Jemila MacEwan: Dead Gods, 2021, mixed media, dimensions variable. PHOTO DAVID B. SMITH
The earliest works of art were interspecies collaborations. Or, at least, this is what the controversial ethnobotanist Terence McKenna argues in his 1992 book The Food of the Gods. Over the course of three million years, he writes, human brain size tripled, outpacing the growth of any other complex organ ever recorded in the history of life. The exact cause of this growth remains a mystery. McKenna promoted a theory that eventually gained him a cult following: that psilocybin—a hallucinogenic, consciousness-altering chemical found in over 200 species of fungi—can cause something of a reset of one’s brain, “rewiring” certain connections (which is why it’s sometimes used to treat post-traumatic stress disorder today). The biochemical reaction also increases self-reflection and erodes certain boundaries and inhibitions. McKenna believed that psilocybin induced soul-searching brought about art, language, poetry, dance, and all else that makes us human.

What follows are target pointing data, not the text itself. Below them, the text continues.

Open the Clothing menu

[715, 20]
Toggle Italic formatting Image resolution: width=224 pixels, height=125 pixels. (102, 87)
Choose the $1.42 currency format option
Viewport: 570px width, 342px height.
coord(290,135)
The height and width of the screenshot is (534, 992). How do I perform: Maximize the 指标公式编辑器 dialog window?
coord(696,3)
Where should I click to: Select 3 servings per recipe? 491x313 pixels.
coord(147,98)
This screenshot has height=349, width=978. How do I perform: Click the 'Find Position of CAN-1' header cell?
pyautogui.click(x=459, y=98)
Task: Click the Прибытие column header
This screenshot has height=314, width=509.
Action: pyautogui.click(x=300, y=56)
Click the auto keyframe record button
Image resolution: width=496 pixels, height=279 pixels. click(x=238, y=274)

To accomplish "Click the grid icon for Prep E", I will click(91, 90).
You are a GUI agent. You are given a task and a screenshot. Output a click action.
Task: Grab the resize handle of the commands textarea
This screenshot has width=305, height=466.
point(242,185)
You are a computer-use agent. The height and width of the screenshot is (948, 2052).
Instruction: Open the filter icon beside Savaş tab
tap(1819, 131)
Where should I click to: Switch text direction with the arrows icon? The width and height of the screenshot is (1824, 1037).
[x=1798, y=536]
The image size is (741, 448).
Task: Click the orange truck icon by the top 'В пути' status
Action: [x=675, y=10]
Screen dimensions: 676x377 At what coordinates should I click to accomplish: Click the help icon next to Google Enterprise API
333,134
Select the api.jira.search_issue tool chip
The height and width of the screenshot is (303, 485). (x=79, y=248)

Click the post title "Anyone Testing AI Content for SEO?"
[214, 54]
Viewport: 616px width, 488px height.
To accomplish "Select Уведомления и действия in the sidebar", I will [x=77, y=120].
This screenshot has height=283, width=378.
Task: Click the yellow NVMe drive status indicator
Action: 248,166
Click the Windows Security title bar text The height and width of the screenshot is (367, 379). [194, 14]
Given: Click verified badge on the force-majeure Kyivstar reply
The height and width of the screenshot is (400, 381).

Largely self-taught, McKenna was a mystic who readily admitted that his evidence was more cultural than scientific. Interested primarily in the meanings and uses humans find for plants (at the time, mushrooms were largely considered plants, though now it’s clear they don’t photosynthesize), he searched out artworks and myths that evoke ancient reverence for fungi from Mesopotamia to the Maya civilization.